Classic problems that we see in first year athletes include the issue that they hydrate at a normal rate during training but they will go to a meet and hydrate like crazy because they are nervous drinkers and suddenly the electrolytic environments are dilute and so they may get a muscle cramp or tear because they are OVER hydrated! I see a lot of times kids who usually don’t do static stretching before workouts, or they usually do it at night, suddenly start stretching at big competitions. They are doing stretches you’ve never seen before and doing them a lot deeper than normal, which is dangerous because they are not adapted to that kind of routine.

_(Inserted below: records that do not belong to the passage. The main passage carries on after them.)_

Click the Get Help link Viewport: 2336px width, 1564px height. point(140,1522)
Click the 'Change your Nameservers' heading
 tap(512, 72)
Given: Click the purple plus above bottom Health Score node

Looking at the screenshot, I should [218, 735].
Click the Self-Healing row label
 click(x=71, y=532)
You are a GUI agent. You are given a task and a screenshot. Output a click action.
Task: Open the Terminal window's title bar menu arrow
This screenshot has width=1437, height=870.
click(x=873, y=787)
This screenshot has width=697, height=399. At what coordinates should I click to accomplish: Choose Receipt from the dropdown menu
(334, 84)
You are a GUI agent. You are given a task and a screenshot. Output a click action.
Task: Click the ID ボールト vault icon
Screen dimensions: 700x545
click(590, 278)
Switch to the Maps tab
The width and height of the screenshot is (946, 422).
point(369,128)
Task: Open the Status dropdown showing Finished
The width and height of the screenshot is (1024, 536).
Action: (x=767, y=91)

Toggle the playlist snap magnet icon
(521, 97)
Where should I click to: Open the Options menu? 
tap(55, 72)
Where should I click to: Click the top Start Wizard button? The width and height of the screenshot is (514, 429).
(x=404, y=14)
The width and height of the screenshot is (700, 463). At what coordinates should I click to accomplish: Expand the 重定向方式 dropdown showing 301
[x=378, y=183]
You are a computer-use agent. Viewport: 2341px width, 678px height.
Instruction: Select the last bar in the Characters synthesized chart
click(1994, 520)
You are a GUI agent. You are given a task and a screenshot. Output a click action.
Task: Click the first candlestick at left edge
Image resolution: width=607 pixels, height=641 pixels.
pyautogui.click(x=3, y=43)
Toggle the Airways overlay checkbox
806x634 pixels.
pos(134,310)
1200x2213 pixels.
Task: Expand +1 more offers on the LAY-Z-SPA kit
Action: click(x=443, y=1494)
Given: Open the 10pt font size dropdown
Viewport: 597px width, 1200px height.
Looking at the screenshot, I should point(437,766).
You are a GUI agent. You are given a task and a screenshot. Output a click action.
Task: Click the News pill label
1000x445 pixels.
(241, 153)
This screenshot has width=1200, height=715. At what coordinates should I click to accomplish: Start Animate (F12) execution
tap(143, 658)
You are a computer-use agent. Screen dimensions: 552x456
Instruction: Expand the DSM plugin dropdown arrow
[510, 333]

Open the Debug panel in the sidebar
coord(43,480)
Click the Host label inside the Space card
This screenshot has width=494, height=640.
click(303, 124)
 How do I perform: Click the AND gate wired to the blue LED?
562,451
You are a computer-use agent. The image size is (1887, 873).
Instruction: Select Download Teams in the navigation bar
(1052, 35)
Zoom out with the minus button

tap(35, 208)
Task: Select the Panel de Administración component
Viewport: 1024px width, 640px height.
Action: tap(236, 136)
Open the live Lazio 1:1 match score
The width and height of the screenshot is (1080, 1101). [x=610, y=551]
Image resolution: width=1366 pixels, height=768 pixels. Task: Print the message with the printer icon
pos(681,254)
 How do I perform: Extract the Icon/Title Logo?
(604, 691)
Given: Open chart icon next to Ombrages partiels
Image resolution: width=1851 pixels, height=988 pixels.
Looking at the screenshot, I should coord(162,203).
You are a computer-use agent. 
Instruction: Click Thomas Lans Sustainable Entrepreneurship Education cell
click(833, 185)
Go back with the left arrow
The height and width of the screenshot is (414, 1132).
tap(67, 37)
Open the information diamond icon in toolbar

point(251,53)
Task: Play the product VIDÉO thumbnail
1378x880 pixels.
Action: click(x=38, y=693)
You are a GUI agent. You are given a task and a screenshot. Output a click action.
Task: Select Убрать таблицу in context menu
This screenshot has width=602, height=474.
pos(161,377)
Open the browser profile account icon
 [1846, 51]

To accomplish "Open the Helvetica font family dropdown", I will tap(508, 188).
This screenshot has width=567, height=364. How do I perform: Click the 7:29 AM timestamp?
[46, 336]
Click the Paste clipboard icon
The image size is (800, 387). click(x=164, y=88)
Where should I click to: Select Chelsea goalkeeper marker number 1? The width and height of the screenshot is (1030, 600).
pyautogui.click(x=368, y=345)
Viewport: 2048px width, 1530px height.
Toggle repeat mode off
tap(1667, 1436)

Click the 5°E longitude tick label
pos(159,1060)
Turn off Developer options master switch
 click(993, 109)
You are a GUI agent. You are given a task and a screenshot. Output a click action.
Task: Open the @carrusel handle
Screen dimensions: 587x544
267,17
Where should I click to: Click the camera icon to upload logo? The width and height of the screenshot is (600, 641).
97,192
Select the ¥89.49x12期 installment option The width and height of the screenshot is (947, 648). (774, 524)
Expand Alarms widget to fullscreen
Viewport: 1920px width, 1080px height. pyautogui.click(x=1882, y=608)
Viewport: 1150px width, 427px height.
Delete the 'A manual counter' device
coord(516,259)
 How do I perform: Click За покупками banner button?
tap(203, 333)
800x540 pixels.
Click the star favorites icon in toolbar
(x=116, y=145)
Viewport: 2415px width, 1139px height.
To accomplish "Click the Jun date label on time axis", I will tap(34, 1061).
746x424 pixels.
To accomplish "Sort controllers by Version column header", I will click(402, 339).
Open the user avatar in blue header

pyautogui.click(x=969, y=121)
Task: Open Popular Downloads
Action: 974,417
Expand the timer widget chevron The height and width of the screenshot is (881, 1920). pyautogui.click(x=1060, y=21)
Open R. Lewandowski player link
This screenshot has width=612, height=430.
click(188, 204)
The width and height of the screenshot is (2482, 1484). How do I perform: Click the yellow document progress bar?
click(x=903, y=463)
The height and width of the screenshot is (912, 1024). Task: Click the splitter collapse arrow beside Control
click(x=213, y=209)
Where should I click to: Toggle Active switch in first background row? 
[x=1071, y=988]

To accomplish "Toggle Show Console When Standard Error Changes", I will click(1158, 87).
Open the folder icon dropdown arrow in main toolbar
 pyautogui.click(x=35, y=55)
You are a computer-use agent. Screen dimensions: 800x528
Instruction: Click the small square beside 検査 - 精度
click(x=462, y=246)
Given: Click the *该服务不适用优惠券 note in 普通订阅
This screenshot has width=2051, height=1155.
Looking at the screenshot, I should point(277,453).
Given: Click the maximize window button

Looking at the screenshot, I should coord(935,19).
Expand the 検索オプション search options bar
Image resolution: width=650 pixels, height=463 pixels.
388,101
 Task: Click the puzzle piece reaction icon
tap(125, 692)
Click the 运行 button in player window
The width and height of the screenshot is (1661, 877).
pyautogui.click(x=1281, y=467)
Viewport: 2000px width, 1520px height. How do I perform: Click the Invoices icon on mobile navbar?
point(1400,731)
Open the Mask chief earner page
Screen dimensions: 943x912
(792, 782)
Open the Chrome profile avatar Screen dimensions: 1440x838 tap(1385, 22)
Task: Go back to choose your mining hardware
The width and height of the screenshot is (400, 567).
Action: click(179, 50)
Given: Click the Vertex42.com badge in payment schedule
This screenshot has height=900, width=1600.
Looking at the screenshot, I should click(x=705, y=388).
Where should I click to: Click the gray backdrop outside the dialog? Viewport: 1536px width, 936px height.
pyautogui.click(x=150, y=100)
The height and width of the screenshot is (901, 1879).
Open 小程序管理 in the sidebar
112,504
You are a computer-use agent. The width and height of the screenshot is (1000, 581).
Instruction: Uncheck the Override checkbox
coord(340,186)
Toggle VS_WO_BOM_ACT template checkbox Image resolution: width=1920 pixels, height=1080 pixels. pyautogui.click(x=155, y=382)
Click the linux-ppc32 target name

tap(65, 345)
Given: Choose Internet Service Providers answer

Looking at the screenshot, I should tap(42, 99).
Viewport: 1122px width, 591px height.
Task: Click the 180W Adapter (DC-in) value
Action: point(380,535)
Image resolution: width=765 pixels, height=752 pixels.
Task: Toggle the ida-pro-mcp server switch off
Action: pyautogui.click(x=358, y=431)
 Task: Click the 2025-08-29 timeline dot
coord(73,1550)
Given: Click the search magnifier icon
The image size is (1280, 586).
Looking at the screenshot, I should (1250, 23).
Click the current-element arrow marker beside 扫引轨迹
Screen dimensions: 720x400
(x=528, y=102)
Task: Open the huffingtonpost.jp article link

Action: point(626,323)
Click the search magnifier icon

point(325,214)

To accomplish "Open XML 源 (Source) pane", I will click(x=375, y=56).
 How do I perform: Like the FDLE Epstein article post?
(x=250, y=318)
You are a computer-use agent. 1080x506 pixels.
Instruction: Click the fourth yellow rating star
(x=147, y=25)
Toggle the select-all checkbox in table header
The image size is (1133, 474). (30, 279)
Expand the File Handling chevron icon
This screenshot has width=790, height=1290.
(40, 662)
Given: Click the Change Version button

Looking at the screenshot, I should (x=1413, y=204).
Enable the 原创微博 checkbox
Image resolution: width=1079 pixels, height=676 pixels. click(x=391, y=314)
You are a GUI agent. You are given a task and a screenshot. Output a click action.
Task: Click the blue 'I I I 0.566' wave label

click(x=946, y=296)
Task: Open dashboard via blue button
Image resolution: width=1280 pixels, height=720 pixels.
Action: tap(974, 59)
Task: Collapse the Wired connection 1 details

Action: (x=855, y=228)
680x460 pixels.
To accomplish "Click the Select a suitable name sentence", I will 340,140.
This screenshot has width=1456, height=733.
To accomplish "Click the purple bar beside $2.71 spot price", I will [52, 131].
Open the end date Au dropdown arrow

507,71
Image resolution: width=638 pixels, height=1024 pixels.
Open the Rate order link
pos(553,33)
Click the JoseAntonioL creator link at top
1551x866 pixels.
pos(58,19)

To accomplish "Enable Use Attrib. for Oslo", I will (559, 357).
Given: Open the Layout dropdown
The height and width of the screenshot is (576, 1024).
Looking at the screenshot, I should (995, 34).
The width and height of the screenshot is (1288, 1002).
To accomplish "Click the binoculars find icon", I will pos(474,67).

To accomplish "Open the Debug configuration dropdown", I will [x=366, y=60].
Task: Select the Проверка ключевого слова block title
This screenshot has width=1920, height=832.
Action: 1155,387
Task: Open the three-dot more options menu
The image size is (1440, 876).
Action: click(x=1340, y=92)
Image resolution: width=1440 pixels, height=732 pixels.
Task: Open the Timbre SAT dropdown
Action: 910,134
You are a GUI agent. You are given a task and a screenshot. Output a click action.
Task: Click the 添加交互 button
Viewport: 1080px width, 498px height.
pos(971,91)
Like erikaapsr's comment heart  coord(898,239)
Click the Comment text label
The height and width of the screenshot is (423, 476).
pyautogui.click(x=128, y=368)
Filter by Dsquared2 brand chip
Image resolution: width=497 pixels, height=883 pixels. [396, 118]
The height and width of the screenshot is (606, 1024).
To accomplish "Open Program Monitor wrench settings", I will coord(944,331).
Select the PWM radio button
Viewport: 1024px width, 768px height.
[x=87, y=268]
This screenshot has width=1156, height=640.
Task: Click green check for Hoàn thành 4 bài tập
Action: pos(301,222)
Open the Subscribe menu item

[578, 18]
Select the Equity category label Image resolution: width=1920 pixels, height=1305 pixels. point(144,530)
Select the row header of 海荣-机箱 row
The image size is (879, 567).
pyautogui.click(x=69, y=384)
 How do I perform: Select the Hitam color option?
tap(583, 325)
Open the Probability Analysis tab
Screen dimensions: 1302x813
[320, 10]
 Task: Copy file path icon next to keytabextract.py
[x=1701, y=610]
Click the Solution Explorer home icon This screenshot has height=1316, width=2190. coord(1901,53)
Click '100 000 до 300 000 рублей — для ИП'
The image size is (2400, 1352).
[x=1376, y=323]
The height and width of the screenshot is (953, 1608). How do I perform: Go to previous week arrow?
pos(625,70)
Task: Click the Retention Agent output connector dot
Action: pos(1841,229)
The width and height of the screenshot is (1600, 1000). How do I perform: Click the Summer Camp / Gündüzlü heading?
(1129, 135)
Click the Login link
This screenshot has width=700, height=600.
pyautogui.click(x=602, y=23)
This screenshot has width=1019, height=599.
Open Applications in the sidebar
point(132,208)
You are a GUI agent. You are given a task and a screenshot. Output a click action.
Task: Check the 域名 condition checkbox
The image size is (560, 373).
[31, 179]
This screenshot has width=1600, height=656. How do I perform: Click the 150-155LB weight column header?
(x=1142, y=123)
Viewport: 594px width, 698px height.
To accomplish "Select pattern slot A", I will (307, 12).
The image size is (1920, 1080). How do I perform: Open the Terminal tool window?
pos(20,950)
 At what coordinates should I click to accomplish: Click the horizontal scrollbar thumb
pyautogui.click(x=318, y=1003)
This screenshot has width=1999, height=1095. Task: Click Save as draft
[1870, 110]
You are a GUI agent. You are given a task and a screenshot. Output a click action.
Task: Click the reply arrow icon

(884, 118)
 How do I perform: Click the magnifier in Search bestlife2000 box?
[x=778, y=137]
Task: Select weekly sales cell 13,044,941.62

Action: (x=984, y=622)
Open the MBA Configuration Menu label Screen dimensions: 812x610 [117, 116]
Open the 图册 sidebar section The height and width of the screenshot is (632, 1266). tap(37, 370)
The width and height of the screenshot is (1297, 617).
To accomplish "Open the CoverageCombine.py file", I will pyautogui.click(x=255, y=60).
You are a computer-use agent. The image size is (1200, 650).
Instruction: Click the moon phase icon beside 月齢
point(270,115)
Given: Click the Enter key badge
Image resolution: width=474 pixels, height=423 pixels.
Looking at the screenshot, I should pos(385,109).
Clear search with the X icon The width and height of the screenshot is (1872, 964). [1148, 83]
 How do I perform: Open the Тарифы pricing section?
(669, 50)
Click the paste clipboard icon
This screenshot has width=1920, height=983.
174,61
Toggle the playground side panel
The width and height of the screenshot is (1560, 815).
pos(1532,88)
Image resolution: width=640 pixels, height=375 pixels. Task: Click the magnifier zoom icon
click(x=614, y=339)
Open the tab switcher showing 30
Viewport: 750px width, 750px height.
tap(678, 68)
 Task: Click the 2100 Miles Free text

So when an athlete gets ready for that kind of event you need to monitor all this kind of stuff. An interview at a preseason meet may not cost them anything but an interview before the Olympic final might just drain them, especially if they have to get in a car and drive to the interview. That single interview could provide enormous amounts of stress and lower the athletes’ performance level, something which you obviously want to avoid just before the most important race of your life. So every entity needs to be looked at and you need to realize that going into a major games all systems are through the roof. You need to plan and prepare for that
I really enjoyed Dans views on being prepared in advance. As an athlete my goal was always to be fully prepared and have everything grooved into place 4weeks in advance. I always laugh at the guys who think they can predict a peak. The odds of peaking on a given day are 365:1 ratio. My thought have always been get ready and be ready, never liked chasing meets at the last minute trying to get catch a rhythm or jump. Having been in Dans system as an athlete he his competition rollover training system is awesome.